## BEGIN Records for the task

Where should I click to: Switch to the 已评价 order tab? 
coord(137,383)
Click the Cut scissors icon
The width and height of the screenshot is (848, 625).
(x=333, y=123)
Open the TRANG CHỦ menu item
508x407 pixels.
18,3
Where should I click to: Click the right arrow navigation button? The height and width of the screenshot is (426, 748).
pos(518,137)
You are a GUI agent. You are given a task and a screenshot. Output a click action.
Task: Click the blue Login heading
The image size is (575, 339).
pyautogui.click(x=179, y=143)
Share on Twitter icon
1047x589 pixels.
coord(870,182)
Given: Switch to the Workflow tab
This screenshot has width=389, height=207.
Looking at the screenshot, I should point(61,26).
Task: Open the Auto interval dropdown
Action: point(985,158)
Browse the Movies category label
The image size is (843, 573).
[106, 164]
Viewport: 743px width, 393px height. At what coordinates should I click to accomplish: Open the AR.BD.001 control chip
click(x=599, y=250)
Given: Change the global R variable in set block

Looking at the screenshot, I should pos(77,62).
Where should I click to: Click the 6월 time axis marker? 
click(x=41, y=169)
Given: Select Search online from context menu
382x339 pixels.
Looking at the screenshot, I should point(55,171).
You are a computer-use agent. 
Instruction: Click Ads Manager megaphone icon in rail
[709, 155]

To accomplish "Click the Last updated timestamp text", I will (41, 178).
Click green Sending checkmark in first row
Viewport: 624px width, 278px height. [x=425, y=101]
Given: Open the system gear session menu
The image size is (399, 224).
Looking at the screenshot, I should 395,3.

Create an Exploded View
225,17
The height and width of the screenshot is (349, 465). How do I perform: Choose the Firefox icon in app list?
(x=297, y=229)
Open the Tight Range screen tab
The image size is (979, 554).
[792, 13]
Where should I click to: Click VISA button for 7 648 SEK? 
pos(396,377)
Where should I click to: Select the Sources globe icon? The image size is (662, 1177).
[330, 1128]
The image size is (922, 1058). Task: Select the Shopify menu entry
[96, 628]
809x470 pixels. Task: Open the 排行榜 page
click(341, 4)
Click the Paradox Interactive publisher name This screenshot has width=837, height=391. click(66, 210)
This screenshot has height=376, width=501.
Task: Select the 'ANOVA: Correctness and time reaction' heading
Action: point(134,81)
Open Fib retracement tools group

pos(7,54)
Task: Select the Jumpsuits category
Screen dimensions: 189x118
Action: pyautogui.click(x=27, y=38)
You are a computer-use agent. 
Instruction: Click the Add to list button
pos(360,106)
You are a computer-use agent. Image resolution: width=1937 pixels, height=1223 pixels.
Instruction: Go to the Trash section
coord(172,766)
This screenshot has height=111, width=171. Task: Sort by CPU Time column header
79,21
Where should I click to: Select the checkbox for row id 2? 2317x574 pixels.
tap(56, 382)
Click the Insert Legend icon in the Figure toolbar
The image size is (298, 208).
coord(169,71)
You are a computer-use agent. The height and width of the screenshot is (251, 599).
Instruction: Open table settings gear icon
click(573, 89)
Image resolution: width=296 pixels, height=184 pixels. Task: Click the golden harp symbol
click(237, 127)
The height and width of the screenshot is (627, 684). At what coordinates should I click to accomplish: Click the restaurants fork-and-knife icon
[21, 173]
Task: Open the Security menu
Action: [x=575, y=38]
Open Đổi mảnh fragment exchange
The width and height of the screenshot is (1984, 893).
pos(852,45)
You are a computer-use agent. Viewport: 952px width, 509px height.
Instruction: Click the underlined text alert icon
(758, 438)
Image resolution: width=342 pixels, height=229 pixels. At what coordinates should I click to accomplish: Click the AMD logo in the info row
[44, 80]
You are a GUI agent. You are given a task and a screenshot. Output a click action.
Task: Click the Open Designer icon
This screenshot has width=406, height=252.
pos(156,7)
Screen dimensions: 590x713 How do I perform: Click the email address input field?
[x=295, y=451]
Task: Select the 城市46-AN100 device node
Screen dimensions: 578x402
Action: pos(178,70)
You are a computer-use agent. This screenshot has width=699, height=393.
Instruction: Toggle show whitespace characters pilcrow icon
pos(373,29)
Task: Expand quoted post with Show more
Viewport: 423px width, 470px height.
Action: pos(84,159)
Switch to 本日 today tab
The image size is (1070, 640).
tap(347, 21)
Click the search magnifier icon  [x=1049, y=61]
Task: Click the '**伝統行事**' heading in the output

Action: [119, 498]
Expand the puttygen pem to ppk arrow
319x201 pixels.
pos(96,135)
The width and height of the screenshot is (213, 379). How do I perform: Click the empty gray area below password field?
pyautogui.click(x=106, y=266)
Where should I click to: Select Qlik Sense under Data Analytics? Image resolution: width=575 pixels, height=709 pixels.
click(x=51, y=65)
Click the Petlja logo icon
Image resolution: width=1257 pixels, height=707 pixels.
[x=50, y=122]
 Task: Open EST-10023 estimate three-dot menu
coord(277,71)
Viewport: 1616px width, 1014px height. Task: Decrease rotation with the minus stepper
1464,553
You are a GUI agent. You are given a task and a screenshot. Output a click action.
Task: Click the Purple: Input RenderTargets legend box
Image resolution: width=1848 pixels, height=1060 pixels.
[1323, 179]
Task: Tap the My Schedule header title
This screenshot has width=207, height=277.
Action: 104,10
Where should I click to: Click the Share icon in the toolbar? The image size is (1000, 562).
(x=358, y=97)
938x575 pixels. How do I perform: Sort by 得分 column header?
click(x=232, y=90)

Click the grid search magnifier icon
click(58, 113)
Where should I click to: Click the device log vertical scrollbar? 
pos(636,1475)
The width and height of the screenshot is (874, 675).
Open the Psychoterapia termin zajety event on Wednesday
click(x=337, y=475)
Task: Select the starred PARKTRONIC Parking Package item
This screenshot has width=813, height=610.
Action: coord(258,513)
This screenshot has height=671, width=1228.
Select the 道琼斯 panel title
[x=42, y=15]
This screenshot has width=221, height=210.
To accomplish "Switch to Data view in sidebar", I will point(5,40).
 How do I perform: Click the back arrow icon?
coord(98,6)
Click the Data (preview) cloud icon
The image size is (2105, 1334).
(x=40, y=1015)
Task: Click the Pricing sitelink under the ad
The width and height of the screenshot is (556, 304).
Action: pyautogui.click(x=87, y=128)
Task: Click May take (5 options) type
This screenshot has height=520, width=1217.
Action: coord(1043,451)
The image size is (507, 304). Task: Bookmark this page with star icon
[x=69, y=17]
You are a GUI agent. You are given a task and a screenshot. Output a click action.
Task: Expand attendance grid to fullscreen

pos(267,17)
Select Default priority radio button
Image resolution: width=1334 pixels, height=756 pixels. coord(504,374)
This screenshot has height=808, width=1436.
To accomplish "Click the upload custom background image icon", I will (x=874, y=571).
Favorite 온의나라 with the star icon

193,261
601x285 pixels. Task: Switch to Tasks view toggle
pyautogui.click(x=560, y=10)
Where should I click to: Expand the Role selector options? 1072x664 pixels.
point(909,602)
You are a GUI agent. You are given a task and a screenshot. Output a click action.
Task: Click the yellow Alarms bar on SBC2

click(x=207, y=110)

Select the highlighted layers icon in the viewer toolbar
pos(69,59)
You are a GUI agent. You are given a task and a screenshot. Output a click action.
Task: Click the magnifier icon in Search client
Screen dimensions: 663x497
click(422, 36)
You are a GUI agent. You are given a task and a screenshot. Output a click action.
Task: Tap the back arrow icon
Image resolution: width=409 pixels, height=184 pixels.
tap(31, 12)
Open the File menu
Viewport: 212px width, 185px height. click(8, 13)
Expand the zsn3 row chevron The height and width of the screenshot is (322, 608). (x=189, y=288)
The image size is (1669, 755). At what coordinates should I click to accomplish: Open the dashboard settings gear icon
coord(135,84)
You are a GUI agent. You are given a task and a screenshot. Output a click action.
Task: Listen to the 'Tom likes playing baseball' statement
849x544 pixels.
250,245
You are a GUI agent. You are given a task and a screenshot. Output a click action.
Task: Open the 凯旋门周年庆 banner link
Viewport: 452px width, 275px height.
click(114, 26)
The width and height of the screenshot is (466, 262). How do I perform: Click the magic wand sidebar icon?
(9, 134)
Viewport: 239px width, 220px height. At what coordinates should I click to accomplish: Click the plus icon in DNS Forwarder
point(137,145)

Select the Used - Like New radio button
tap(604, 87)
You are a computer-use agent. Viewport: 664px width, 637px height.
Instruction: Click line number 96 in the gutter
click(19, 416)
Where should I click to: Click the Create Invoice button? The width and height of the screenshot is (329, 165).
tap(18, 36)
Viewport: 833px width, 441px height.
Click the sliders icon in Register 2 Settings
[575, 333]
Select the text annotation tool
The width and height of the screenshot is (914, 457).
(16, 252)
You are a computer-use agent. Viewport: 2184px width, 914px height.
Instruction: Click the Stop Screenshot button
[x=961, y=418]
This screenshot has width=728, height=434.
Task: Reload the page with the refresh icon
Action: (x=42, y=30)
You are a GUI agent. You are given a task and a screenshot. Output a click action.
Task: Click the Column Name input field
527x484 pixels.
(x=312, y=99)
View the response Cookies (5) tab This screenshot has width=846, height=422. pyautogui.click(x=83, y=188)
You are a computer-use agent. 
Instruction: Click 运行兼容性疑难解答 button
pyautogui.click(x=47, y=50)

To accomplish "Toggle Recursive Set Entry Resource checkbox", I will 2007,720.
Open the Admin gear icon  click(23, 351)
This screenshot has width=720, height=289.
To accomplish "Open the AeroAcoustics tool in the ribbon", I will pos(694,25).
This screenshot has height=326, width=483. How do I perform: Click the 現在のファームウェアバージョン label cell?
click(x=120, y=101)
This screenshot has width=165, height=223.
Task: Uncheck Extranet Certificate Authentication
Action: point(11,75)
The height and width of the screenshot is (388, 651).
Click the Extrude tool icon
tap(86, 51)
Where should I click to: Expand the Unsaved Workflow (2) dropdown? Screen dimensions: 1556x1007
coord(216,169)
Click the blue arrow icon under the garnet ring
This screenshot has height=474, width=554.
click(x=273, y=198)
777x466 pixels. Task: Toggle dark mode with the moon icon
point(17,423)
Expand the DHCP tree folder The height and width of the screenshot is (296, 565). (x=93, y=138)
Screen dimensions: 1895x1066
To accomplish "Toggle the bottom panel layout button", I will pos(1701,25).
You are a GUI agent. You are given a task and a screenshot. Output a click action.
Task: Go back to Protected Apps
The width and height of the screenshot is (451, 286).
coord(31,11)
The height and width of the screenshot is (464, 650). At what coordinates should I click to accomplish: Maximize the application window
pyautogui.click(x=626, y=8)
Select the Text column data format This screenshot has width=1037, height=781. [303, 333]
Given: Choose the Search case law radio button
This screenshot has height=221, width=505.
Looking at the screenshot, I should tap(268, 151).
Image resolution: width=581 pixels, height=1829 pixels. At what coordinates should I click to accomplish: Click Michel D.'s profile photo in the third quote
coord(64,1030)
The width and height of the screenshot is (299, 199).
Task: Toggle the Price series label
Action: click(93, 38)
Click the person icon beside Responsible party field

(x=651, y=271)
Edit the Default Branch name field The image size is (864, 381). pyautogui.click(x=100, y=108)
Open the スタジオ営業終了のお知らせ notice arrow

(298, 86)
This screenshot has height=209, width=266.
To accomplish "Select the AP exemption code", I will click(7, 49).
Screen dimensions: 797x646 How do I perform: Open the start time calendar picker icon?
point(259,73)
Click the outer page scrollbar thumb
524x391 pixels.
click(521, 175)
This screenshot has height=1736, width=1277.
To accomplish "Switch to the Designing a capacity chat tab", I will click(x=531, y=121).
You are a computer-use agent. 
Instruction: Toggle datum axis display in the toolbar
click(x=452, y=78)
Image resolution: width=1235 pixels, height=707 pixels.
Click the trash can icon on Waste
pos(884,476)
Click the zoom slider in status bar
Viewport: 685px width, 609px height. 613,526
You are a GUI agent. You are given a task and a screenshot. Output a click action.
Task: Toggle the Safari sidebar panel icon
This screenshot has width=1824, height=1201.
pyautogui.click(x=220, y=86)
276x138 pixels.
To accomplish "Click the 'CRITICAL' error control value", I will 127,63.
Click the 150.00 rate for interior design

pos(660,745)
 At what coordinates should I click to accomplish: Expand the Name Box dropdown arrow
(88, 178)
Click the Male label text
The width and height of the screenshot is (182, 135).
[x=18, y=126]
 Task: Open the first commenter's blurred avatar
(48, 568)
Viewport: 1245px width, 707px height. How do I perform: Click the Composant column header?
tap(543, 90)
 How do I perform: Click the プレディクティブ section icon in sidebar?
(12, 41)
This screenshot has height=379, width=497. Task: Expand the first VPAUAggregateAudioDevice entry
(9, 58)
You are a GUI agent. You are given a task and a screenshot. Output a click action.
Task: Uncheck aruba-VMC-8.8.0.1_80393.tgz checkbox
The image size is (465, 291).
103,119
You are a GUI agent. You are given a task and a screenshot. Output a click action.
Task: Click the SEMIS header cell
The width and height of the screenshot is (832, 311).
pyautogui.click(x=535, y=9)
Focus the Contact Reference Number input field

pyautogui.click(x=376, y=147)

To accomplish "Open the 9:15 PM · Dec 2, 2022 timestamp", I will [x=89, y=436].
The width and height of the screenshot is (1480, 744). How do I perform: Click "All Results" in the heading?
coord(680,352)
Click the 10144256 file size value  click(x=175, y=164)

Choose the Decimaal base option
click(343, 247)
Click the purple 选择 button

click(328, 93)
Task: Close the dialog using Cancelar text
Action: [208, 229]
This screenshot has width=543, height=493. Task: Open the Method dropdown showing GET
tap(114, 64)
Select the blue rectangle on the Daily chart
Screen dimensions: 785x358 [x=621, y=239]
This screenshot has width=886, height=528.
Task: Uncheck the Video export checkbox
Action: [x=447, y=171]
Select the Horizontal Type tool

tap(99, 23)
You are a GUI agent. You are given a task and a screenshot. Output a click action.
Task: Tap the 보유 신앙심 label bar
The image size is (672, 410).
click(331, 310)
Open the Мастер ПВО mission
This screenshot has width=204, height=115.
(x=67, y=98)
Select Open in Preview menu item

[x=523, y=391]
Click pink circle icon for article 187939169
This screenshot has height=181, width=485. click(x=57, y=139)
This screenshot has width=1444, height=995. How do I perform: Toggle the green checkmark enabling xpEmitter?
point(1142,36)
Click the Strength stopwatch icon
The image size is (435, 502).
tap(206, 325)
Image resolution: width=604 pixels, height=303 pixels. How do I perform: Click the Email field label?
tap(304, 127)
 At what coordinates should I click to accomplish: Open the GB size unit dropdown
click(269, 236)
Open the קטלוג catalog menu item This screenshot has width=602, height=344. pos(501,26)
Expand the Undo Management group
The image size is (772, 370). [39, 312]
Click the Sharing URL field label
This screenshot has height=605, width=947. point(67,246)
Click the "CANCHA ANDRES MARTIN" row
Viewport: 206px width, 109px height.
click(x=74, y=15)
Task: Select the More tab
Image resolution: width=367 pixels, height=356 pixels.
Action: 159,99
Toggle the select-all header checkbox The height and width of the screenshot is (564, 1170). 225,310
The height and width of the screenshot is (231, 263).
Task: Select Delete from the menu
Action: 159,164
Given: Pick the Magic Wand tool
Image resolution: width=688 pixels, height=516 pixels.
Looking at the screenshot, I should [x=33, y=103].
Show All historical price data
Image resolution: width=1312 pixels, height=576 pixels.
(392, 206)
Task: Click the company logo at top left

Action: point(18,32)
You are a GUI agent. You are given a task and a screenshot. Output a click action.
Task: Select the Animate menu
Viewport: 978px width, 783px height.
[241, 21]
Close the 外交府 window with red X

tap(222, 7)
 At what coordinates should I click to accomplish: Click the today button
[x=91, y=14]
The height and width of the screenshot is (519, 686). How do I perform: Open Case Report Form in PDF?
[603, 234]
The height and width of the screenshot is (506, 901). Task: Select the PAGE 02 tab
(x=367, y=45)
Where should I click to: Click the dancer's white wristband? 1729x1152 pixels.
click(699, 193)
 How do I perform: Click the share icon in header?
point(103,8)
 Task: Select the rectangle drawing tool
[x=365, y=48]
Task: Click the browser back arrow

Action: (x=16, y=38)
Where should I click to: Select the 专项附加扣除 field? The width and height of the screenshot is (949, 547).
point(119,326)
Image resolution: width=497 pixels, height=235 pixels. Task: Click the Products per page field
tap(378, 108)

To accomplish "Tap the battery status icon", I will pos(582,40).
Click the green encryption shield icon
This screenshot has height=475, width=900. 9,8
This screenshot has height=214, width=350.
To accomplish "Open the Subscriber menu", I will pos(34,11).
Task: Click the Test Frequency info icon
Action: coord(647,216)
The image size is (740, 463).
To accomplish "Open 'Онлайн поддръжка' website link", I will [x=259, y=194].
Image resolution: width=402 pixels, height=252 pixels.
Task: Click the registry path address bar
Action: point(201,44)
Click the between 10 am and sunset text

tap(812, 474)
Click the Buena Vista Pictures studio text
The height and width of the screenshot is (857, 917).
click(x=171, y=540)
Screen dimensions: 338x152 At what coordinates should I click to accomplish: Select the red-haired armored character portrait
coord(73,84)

## END Records for the task

Can you copy out the listing above word for word, everything from the line containing "Image resolution: width=604" down to the line containing "The image size is (772, 370). [39, 312]", with both of those lines included?

Image resolution: width=604 pixels, height=303 pixels. How do I perform: Click the Email field label?
tap(304, 127)
 At what coordinates should I click to accomplish: Open the GB size unit dropdown
click(269, 236)
Open the קטלוג catalog menu item This screenshot has width=602, height=344. pos(501,26)
Expand the Undo Management group
The image size is (772, 370). [39, 312]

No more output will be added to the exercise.